Search code examples
state-machineragel

Ragel, final states, and EOF


I do not understand what Ragel considers a "final" state. IIRC the User's Guide says that states that are final before machine simplification remain final thereafter. When exactly is a state final, and how does one recognize this?


Application:

I'm using the state machine syntax to implement a string finder -- find ASCII strings with length greater than n, and print them. This means implementing a maximum length matcher, as below.

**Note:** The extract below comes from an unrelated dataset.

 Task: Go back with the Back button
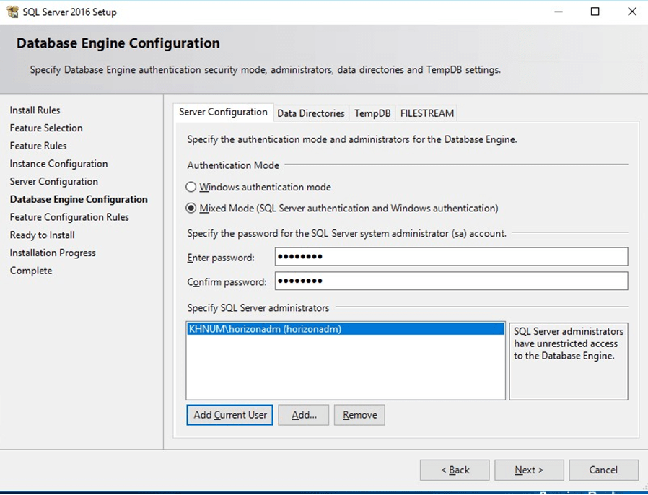455,470
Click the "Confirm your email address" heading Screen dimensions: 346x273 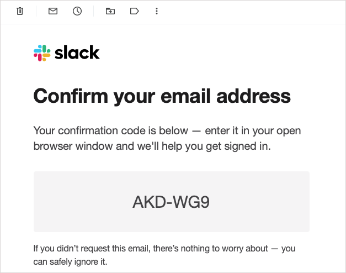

Despite the fact that the dot output shows no final states, the EOF transitions behave differently depending on which flavor of {$%@}eof is used. I do not understand why this should be. For example, in the has_string state below, using %eof instead of @eof causes both the commit_nonstring_eof and commit_string_eof actions to be called from one of the generated/synthetic states terminating the matching state.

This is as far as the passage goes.